England

Was Capello right to give England captaincy back to Terry?

You can back England at 1.4840/85 and Wales at 8.88/1 in Saturday's Euro 2012 qualifier in Cardiff. But, in mean time, do you think Fabio Capello was right to reappoint John Terry as England captain. Max Liu and Jamie Pacheco argue the toss.

Yes (Max Liu)


Fabio Capello was right to re-appoint John Terry as England captain because there are no other strong candidates for the job.

Rio Ferdinand could have been a cool, modern captain but his injury problems make him a liability. Last summer, I hoped Steven Gerrard would rise to the captaincy and take the World Cup by storm but, rather than solve the strange case of Gerrard's international woes, captaincy compounded them. Frank Lampard? Do we really need another public school boy leading the country?

Great teams need continuity. We can't have the armband tossed around the dressing room. Remember when that happened under Sven? Philip Neville ended up leading England for half a match. This country can't afford any more dodgy 45 minute claims.

Speaking of which, a compelling argument has been made, both by Terry and Vanessa Peroncel, that the personal misdemeanors that led to him being stripped of the captaincy, didn't actually happen. Obviously, I can't know either way but I do think that what is more than a shadow of a doubt should be taken into consideration.

Terry might have been the victim of a miscarriage of justice while Vanessa might have a strong case for a defamation case against pretty much every branch of the British media. We may find Terry a dislikable character but justice isn't about what or who we like. It's about, err, justice.

The England team needs winners and, like him or loathe him (and nobody should ever really loathe a footballer), Terry is a winner. He's led Chelsea to two Premier League titles, three FA Cups and a Champions League final. The remaining candidates for the captaincy -Wayne Rooney, Ashley Cole, Lampard - don't even captain their club sides.

After the scandal broke last year, a tabloid published pictures of Terry and his wife which captured the couple as what they were: two frightened animals of limited intelligence. This was real exposure. JT looked thoroughly dispossessed, it was like seeing who he would have become had he not been extremely good at playing football.
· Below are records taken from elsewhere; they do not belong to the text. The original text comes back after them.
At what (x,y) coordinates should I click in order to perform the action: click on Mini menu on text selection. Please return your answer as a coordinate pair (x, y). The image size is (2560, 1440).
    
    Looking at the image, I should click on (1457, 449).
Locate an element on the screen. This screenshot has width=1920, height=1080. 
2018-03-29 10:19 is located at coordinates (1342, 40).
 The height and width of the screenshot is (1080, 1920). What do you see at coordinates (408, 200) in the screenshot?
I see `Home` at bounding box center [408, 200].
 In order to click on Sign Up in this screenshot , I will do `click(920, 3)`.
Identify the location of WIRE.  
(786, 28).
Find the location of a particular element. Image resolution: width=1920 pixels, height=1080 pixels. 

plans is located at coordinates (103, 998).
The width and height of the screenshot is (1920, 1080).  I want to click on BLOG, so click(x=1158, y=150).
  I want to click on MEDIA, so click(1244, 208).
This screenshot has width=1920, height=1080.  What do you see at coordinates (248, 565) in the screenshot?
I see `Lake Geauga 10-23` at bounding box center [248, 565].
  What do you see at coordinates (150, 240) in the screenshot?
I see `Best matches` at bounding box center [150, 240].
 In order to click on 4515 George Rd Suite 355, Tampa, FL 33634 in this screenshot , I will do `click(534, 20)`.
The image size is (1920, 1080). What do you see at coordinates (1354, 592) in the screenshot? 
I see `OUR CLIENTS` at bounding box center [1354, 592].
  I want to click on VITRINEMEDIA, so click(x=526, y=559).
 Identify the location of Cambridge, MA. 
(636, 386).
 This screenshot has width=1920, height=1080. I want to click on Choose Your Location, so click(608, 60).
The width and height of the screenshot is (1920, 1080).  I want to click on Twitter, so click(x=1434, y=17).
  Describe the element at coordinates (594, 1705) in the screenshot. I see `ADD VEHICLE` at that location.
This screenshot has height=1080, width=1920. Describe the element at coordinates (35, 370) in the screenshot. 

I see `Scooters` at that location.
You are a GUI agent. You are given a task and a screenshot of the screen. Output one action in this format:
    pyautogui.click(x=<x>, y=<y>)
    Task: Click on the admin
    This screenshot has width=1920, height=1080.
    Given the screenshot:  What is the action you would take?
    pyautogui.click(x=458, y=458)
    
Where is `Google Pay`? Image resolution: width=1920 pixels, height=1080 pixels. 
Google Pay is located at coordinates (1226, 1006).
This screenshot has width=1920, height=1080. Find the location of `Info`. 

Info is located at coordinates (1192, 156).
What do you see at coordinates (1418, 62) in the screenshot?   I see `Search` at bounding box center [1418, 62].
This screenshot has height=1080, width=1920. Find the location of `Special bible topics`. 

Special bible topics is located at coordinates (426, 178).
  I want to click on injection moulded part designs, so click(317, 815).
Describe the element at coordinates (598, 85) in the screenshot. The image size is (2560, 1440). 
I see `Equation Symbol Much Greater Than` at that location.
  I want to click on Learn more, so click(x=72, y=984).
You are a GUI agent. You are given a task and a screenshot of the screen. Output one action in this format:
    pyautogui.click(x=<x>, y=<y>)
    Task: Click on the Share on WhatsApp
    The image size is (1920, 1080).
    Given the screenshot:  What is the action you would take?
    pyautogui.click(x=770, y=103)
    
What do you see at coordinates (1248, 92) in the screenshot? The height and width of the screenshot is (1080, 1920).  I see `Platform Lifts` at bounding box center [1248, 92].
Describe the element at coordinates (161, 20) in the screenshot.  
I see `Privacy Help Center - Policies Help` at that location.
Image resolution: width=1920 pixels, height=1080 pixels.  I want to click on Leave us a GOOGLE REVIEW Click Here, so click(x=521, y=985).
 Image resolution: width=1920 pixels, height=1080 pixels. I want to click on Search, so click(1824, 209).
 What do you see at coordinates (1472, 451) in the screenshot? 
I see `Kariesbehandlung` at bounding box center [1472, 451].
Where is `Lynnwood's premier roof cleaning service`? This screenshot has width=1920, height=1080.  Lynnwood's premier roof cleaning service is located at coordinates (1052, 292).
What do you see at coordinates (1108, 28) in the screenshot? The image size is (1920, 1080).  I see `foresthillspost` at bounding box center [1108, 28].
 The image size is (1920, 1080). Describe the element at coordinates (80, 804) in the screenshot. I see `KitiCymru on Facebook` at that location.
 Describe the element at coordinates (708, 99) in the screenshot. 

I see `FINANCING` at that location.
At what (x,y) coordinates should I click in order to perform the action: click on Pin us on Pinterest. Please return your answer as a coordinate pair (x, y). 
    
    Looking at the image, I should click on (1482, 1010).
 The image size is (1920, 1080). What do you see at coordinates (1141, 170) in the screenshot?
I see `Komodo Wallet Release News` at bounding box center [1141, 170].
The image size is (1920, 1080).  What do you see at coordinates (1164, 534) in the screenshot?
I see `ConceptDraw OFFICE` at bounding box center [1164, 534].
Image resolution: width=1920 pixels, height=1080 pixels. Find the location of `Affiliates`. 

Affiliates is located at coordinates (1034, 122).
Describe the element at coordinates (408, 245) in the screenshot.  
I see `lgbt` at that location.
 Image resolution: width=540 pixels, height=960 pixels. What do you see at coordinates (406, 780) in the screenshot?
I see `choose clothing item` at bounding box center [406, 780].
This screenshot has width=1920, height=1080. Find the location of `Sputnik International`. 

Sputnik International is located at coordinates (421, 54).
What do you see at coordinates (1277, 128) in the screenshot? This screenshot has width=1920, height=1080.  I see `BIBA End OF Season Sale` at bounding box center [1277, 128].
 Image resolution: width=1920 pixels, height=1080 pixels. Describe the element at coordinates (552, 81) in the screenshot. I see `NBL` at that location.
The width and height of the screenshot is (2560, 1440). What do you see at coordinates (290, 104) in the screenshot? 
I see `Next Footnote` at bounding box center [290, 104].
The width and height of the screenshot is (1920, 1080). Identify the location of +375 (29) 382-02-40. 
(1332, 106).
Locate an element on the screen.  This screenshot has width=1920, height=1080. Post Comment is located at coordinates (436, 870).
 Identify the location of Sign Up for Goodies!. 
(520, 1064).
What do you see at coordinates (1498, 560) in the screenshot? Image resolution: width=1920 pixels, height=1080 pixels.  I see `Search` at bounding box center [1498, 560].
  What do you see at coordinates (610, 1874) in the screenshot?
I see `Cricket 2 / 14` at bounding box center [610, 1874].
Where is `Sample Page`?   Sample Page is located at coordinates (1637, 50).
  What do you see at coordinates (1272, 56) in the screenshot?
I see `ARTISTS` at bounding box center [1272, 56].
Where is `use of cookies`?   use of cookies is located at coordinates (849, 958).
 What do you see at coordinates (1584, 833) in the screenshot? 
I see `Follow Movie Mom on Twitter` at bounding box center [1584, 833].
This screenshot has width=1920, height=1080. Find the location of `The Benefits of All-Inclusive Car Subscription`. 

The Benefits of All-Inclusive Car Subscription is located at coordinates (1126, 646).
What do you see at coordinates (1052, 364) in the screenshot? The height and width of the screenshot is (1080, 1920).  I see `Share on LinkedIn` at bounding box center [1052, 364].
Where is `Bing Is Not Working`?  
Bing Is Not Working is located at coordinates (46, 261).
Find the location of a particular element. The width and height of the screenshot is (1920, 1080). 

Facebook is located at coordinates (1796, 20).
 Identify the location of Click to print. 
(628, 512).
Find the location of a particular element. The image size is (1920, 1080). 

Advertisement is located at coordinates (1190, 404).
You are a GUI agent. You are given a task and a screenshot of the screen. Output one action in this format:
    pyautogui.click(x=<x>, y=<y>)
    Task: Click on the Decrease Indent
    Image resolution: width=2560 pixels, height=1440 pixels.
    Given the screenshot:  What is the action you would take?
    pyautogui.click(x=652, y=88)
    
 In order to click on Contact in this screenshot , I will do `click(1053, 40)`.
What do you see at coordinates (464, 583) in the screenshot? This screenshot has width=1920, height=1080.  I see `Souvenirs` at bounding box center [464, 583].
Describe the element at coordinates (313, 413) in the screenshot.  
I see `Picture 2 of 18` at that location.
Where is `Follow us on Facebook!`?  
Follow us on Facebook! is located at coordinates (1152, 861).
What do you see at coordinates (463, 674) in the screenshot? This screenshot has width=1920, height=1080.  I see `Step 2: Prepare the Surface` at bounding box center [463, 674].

The photographs showed me that Terry cares deeply about the England football team and I remembered them four months later when he slid across the turf like an upended penguin to make a goal-saving block in England's World Cup match against Slovenia. That was the highlight of a miserable campaign and proof that Terry should still have been captain.

No (Jamie Pacheco)

Since when has a football captaincy been so important? Since when has calling heads or tails, wearing an armband promoting the latest meaningless FA or FIFA campaign or occasionally chatting to the referee become so crucial to a team's success? This is football after all, not Test Match cricket or rugby.

How many captains in footballing history have really made such a difference by being great captains? I'll give you Franz Beckenbauer and Diego Maradona and I'll be really kind and give you Johann Cruyff and Franco Baresi too, but I'm struggling after that.

I hope for Fabio Capello's sake John Terry goes out and plays an absolute blinder for England over the next year or so and is so brave and inspirational that his team-mates follow suit. Because that's the only way he will be vindicated.

Vindicated for making Rio Ferdinand consider retiring from international football, upsetting Steven Gerrard (who like the Manchester United defender committed no crime other than being injury-prone) and all the club team-mates of those two who also feature for England.

The move may well split the dressing room in two but perhaps as significantly, it's shown a side of Fabio Capello we would never have expected up to now. The same man who takes pride in ruling with an iron fist, banning WAGs and mobile phones and insists on punctuality like an Etonian school master, has gone back on his word, and shown himself to be indecisive. There are those who will argue he's shown strength by making a decision unpopular with players, the Media and fans but I'd argue he's shown himself to be weak. He's accepted that perhaps JT has more power in the dressing room than the manager rather than standing up for himself and reminding everyone of who's in charge.

Is it a case of 'keep your friends close and your enemies closer' perhaps? If it is, Terry is an enemy the Italian could do without altogether. At 30 and with a creaking body of his own from numerous ailments he certainly doesn't represent the future and I'm not even sure he should even make the team on merit as a player. He may be brave and strong in the air but he's slow and easily turned. Terry's return to the captaincy is a huge mistake for the short-term future of the England team but the consequences may go far further than that.